NAIROBI – Senior Vice Foreign Minister Tetsuro Yano on Tuesday sought Kenya’s cooperation on an African development conference in Tokyo in September, voicing hope that Kenyan President Mwai Kibaki will attend.
Yano is the first high-ranking Japanese government official to visit Kenya since general elections were held here in December.
He made the request regarding the Third Tokyo International Conference on African Development following talks with Kenyan officials.
Regarding stalled Japanese loans for the Sondu-Miriu hydroelectric plant project, Yano said he would like to address the matter back home as a key bilateral issue.
He indicated a positive stance toward the resumption of funding.
Speaking to reporters here, Yano dismissed any link between the funding freeze and the scandals involving House of Representatives lawmaker Muneo Suzuki, who has been charged with bribery and is also suspected of meddling in government-funded overseas aid projects.

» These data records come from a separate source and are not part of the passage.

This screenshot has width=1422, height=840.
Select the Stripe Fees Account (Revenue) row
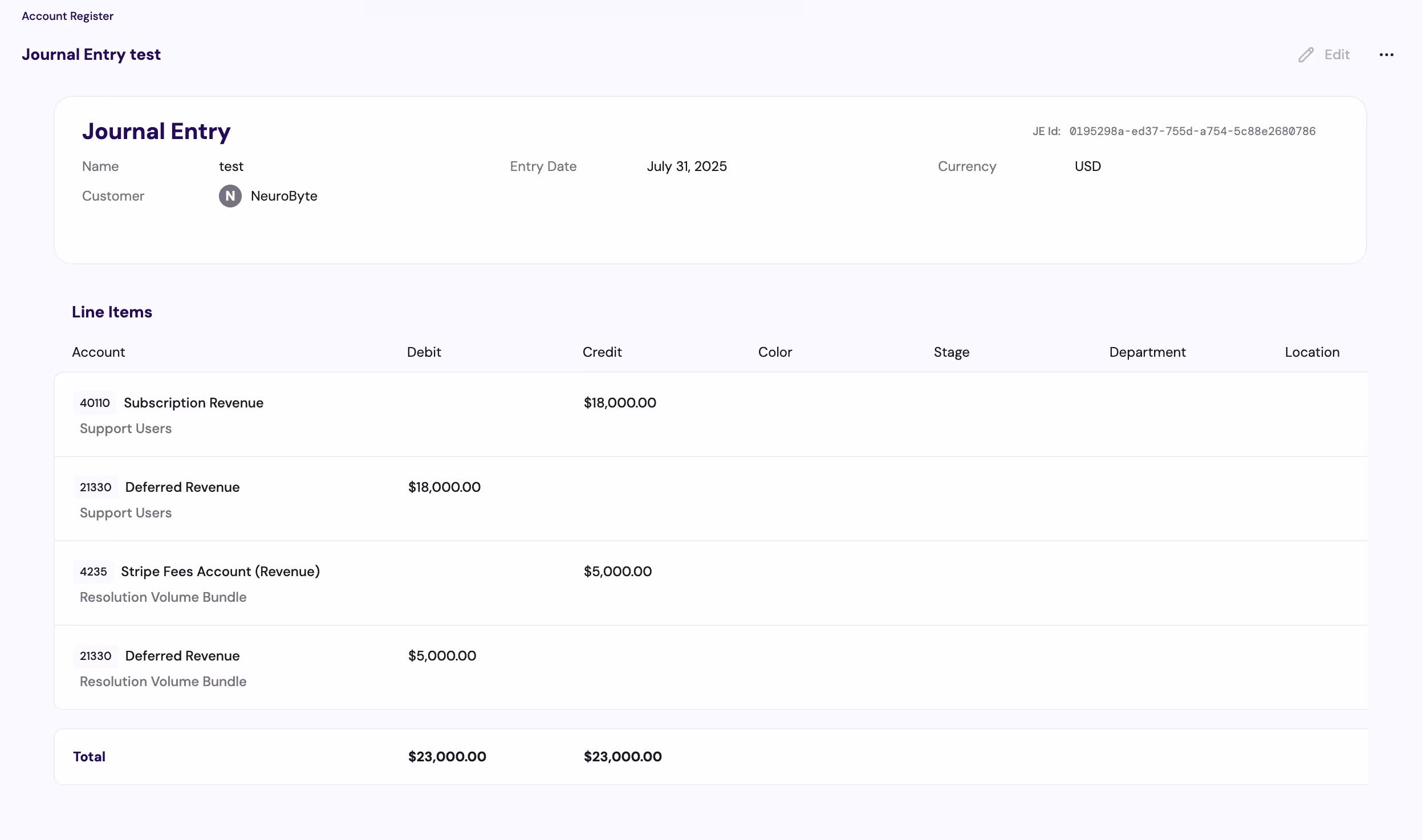220,572
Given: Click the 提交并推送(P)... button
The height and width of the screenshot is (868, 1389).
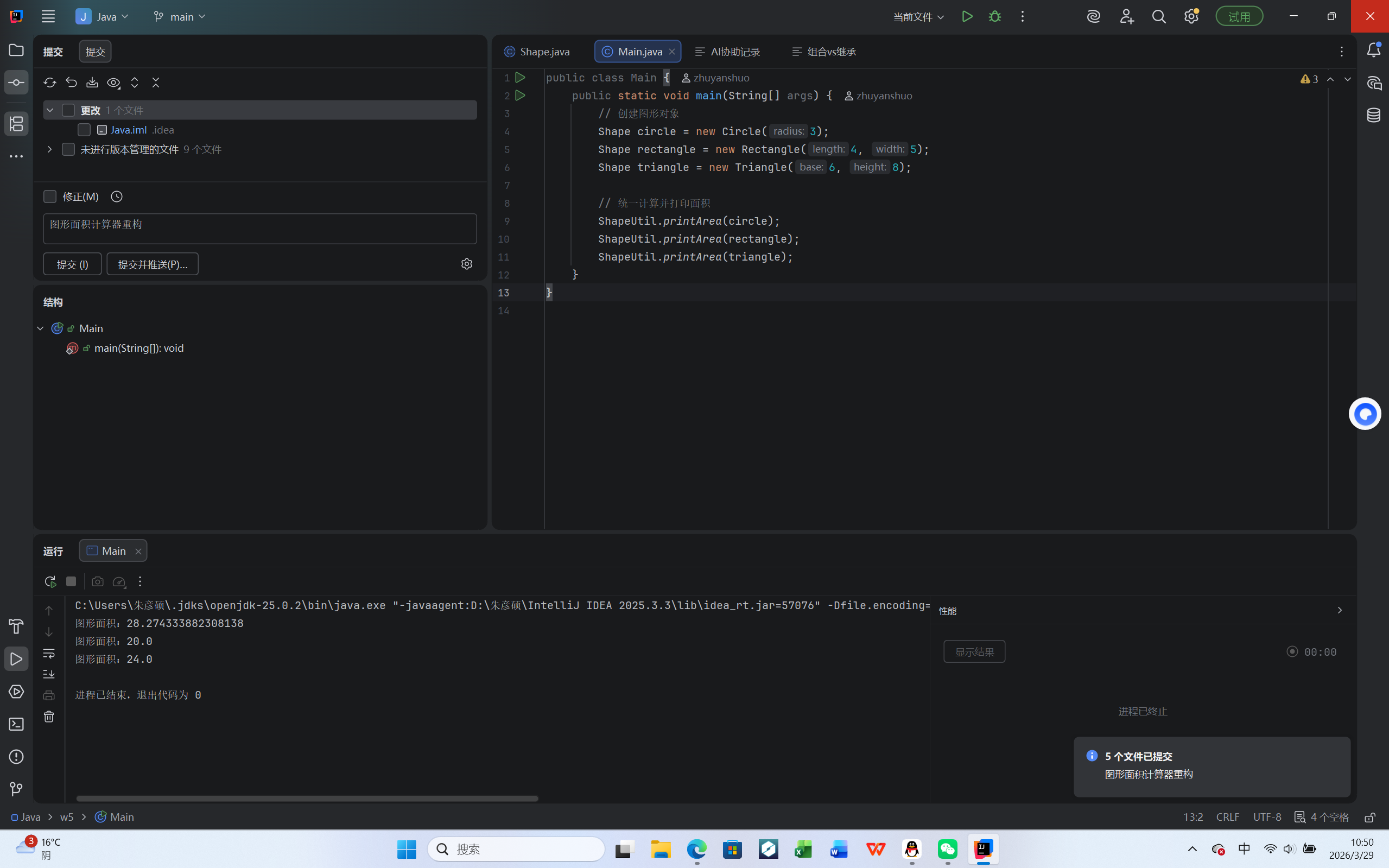Looking at the screenshot, I should (153, 264).
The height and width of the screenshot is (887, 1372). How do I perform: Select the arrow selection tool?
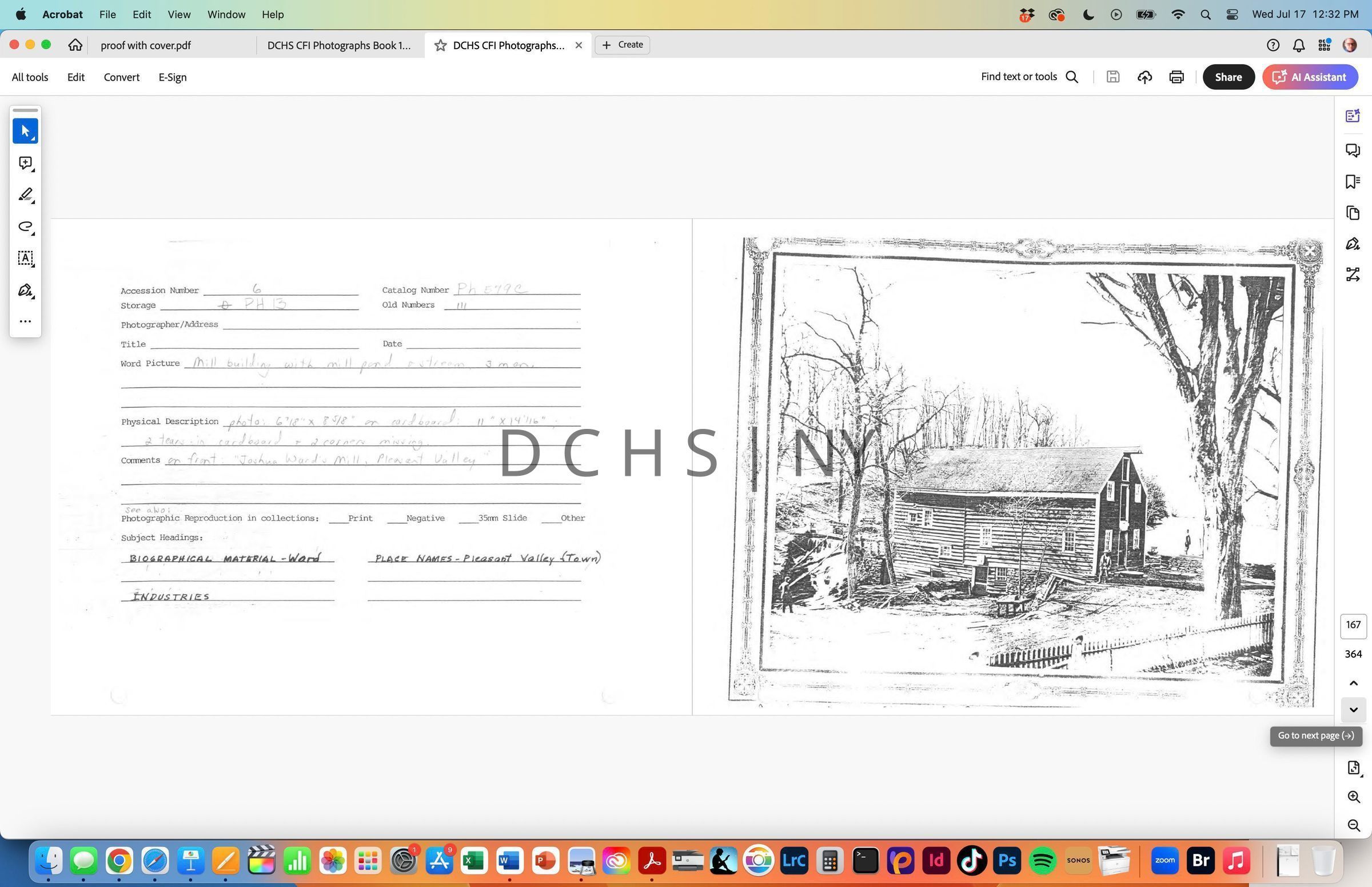click(x=25, y=132)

The controversial project came under scrutiny in early 2002 amid allegations that Suzuki had reportedly tried to secure official aid for it in exchange for personal gain.

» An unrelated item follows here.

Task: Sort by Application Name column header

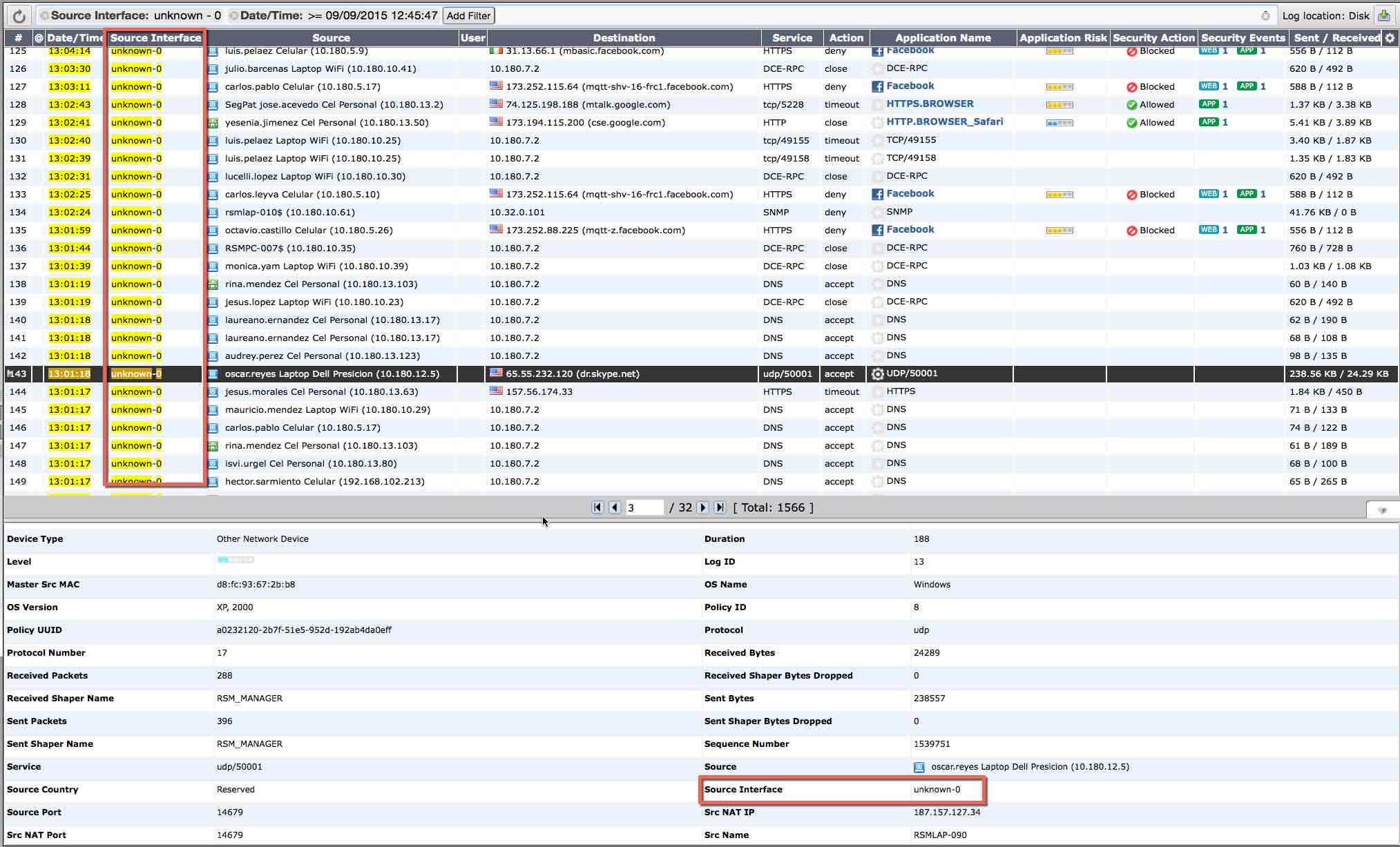Action: (942, 38)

Japan pledged 6.9 billion yen in loans to Kenya for the first phase of the project in 1999. A Japanese construction firm began work right away.
The government later suspended the second phase of funding, however, citing concerns over Kenya’s ability to repay its debts and the project’s environmental impact.
Japan has frozen more than half of a promised $150 million loan for the Kenyan plant for nearly two years, citing pressure from environmental lobbyists and an unwillingness on the part of donors to fund the project.
The project, located along the shores of Lake Victoria in western Kenya, is designed to add 60 megawatts to the country’s 1,147-mw power capacity.